Latar belakang diadakannya seminar ini adalah
banyaknya jumlah korban setiap tahunnya akibat dari pangan yang tidak aman. Di
Amerika saja, menurut CDC (Centers for Disease Control and Prevention) atau
pusat pengendalian dan pencegahan penyakit pada tahun 2015 melaporkan bahwa
5000 orang meninggal, 76 juta jiwa jatuh sakit, dan 325 ribu harus dirawat di
rumah sakit akibat pangan yang tidak aman. Sedangkan di Indonesia menurut BPOM RI pada tahun 2015 ada sekitar 2500 jiwa
meninggal, dan 411.500 orang sakit akibat hal yang serupa. Selain menimbulkan
korban jiwa, keamanan pangan juga menyebabkan kerugian ekonomi. Di Indonesia,
menurut data dari BPOM RI pada tahun 2015 Indonesia mengalami kerugian sekitar
2.9 triliun rupiah akibat pangan yang tidak sehat. Sedangkan di Amerika menurut
lembaga CDC, data kerugian pangan pada tahun 2015 menyentuh angka 7.7 miliar
USD atau sekitar 100 triliun rupiah. Atas dasar inilah, akhirnya WHO (World Health Organization) pada tahun
2015 membuat hari peringatan pangan dengan tema “How Safe Is Your Food?” untuk
memperingati kepada semua orang bahwa betapa pentingnya pangan yang sehat dan
aman untuk dikonsumsi.
Keamanan
pangan sendiri adalah sebuah kondisi dan upaya yang diperlukan untuk mencegah
pangan dari kemungkinan pencemaran biologis, kimia, atau benda lain yang dapat
mengganggu, merugikan, dan membahayakan kesehatan manusia serta tidak
bertentangan dengan agama, keyakinan, dan budaya masyarakat sehingga aman untuk
dikonsumsi (UU No. 18,2012).
Lalu Pangan Seperti Apa
Yang Aman dan Sehat Untuk DikonsumsI??
Pangan
yang sehat dan aman untuk dikonsumsi adalah pangan yang bebas dari pencemaran,
baik pencemaran biologis, kimiawi, atau pencemaran lainnya. Selain bebas dari
pencemaran, pangan juga harus sehat untuk dikonsumsi. Kategori sehat sendiri
itu berarti di dalam pangan yang dikonsumsi, harus mengandung nilai gizi yang
dibutuhkan oleh tubuh masing-masing individu dan tidak hanya sekedar untuk mengenyangkan
diri.
Bagaimana
Kondisi Kemanan Pangan di Indoneisa?

YANG HARUS DILAKUKAN: Tuliskan bagian teks tentang keamanan pangan persis tanpa perubahan, mulai dari kata-kata "Lalu Pangan Seperti" dan berhenti setelah kata-kata "Pangan di Indoneisa?". Kerjakan hanya berdasarkan teks tentang keamanan pangan di atas.

DATA TERCATAT:
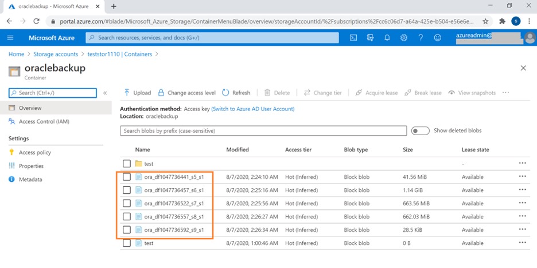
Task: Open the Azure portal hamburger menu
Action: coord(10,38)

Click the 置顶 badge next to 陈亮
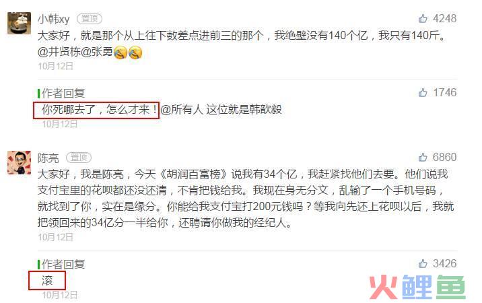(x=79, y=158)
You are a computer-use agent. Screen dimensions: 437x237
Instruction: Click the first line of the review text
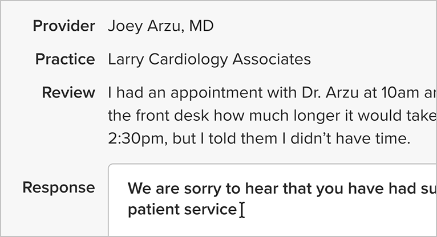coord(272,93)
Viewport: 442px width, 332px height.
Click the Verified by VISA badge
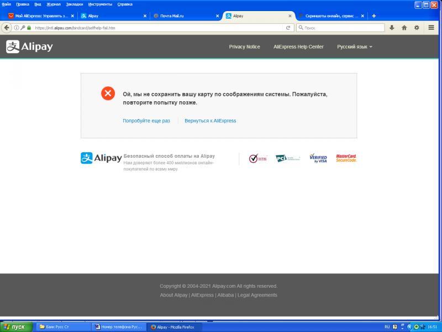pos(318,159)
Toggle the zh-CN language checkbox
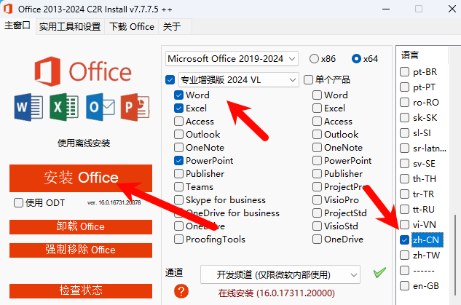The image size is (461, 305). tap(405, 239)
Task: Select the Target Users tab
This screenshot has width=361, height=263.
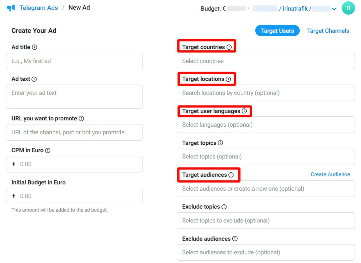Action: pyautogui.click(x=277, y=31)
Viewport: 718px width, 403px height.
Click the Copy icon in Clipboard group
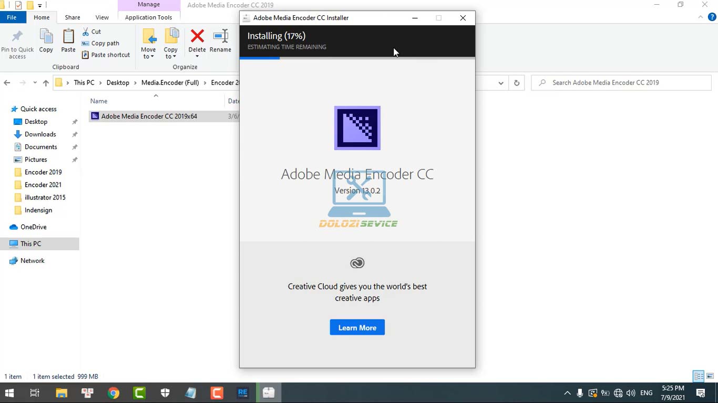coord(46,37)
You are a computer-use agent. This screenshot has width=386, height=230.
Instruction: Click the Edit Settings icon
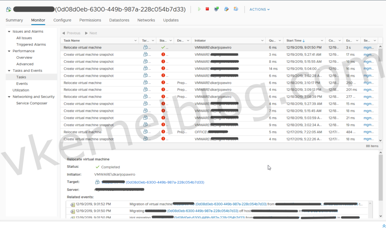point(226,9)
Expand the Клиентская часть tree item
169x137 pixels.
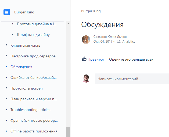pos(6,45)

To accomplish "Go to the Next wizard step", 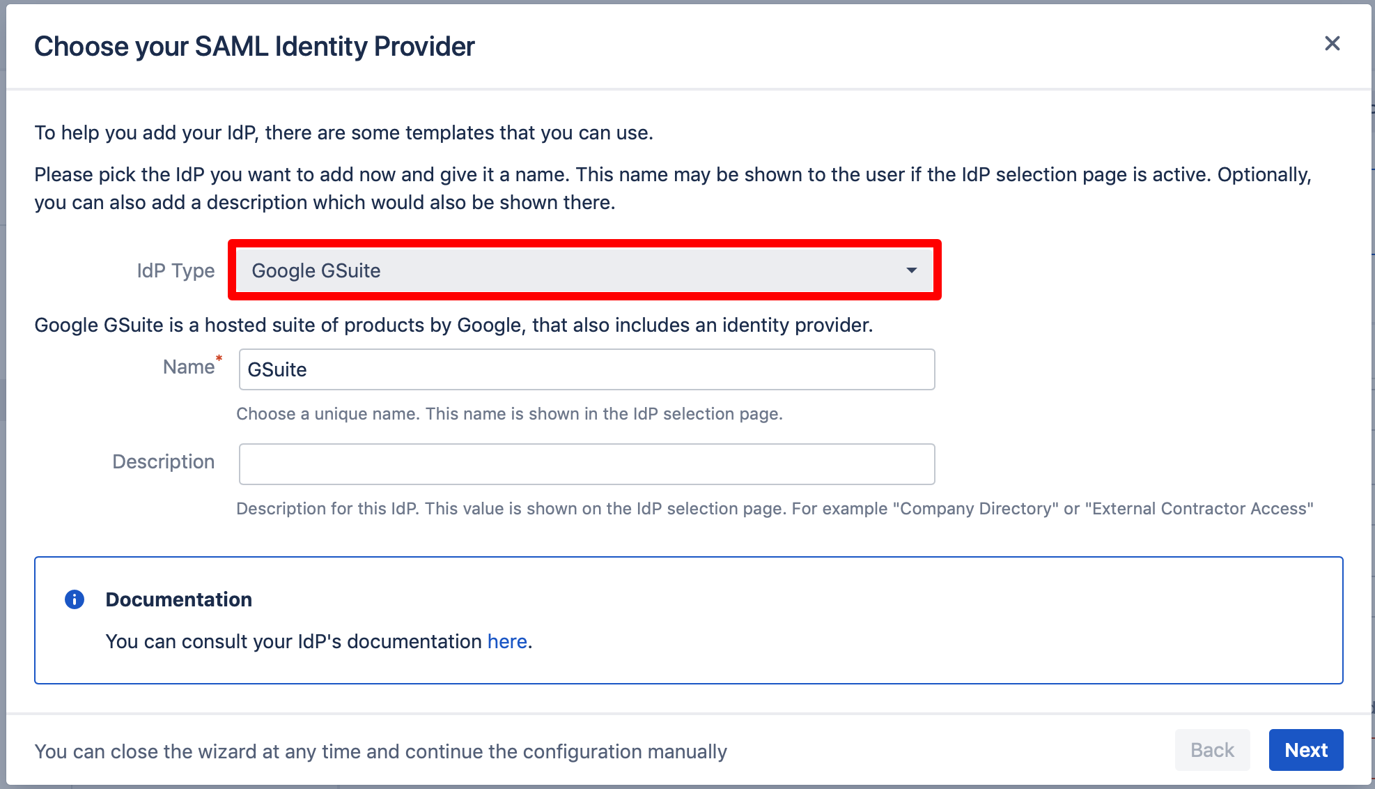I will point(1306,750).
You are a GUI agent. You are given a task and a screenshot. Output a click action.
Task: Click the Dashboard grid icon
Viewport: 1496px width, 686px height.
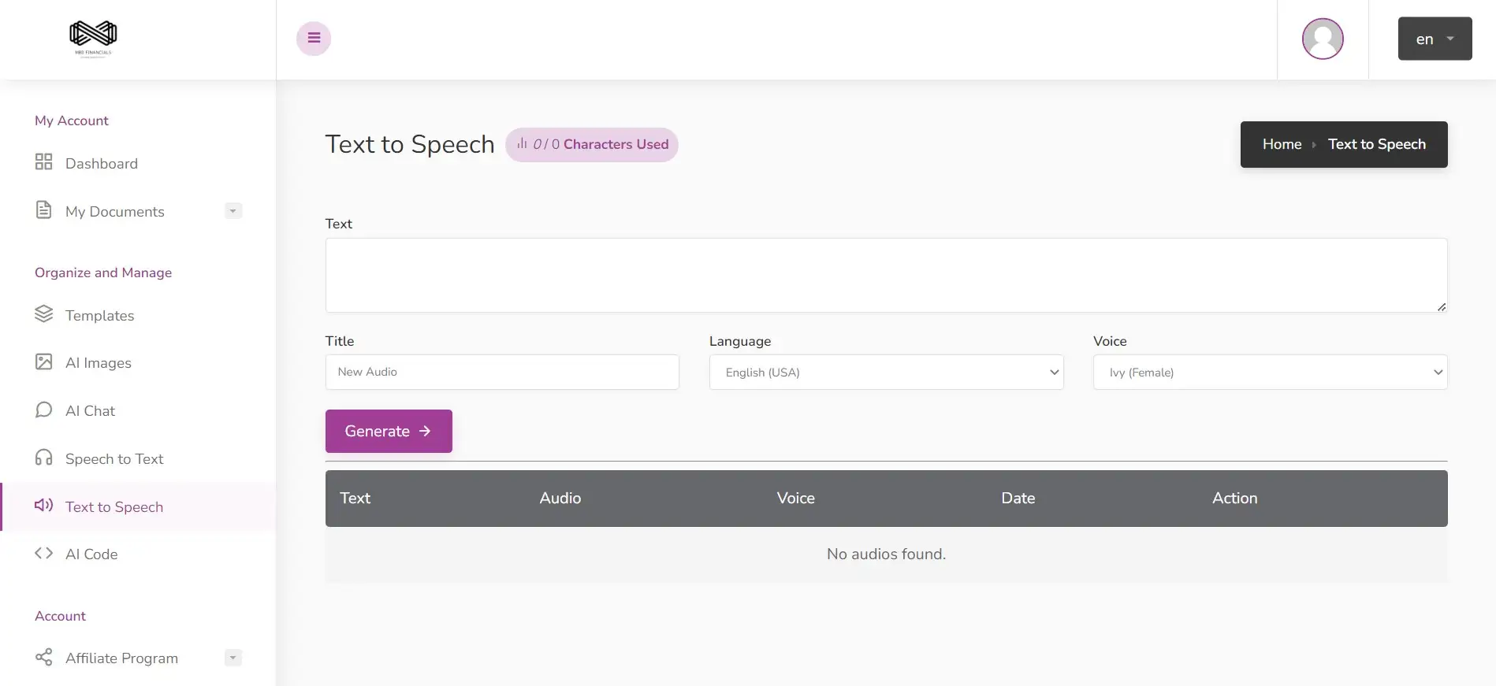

JAWABAN TUGAS:
Lalu Pangan Seperti Apa
Yang Aman dan Sehat Untuk DikonsumsI??
Pangan
yang sehat dan aman untuk dikonsumsi adalah pangan yang bebas dari pencemaran,
baik pencemaran biologis, kimiawi, atau pencemaran lainnya. Selain bebas dari
pencemaran, pangan juga harus sehat untuk dikonsumsi. Kategori sehat sendiri
itu berarti di dalam pangan yang dikonsumsi, harus mengandung nilai gizi yang
dibutuhkan oleh tubuh masing-masing individu dan tidak hanya sekedar untuk mengenyangkan
diri.
Bagaimana
Kondisi Kemanan Pangan di Indoneisa?